Task statement:
Down to the final line, print each entry exactly.

Data entries:

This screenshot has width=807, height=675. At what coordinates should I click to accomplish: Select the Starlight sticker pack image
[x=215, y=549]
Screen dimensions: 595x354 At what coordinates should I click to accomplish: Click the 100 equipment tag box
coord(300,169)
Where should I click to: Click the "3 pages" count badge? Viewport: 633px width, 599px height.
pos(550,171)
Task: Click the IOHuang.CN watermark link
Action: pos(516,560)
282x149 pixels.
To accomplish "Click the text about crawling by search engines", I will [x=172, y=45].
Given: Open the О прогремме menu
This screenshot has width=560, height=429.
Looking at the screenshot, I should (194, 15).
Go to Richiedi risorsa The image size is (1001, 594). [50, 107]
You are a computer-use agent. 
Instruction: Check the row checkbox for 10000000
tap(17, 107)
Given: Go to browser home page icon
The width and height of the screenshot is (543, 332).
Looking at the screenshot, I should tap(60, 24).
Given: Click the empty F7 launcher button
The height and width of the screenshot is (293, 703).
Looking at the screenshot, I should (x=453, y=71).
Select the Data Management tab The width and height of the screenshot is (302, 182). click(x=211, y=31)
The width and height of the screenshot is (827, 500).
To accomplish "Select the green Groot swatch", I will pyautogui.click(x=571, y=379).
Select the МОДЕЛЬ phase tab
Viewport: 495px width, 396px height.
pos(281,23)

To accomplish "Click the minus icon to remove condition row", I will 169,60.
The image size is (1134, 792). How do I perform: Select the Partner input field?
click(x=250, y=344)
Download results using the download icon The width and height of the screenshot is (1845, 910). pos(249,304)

Solution below:
This screenshot has width=807, height=675. At what coordinates should I click to accomplish: Select the Starlight sticker pack image
[x=215, y=549]
Screen dimensions: 595x354 At what coordinates should I click to accomplish: Click the 100 equipment tag box
coord(300,169)
Where should I click to: Click the "3 pages" count badge? Viewport: 633px width, 599px height.
pos(550,171)
Task: Click the IOHuang.CN watermark link
Action: pos(516,560)
282x149 pixels.
To accomplish "Click the text about crawling by search engines", I will [x=172, y=45].
Given: Open the О прогремме menu
This screenshot has width=560, height=429.
Looking at the screenshot, I should (194, 15).
Go to Richiedi risorsa The image size is (1001, 594). [50, 107]
You are a computer-use agent. 
Instruction: Check the row checkbox for 10000000
tap(17, 107)
Given: Go to browser home page icon
The width and height of the screenshot is (543, 332).
Looking at the screenshot, I should tap(60, 24).
Given: Click the empty F7 launcher button
The height and width of the screenshot is (293, 703).
Looking at the screenshot, I should (x=453, y=71).
Select the Data Management tab The width and height of the screenshot is (302, 182). click(x=211, y=31)
The width and height of the screenshot is (827, 500).
To accomplish "Select the green Groot swatch", I will pyautogui.click(x=571, y=379).
Select the МОДЕЛЬ phase tab
Viewport: 495px width, 396px height.
pos(281,23)

To accomplish "Click the minus icon to remove condition row", I will 169,60.
The image size is (1134, 792). How do I perform: Select the Partner input field?
click(x=250, y=344)
Download results using the download icon The width and height of the screenshot is (1845, 910). pos(249,304)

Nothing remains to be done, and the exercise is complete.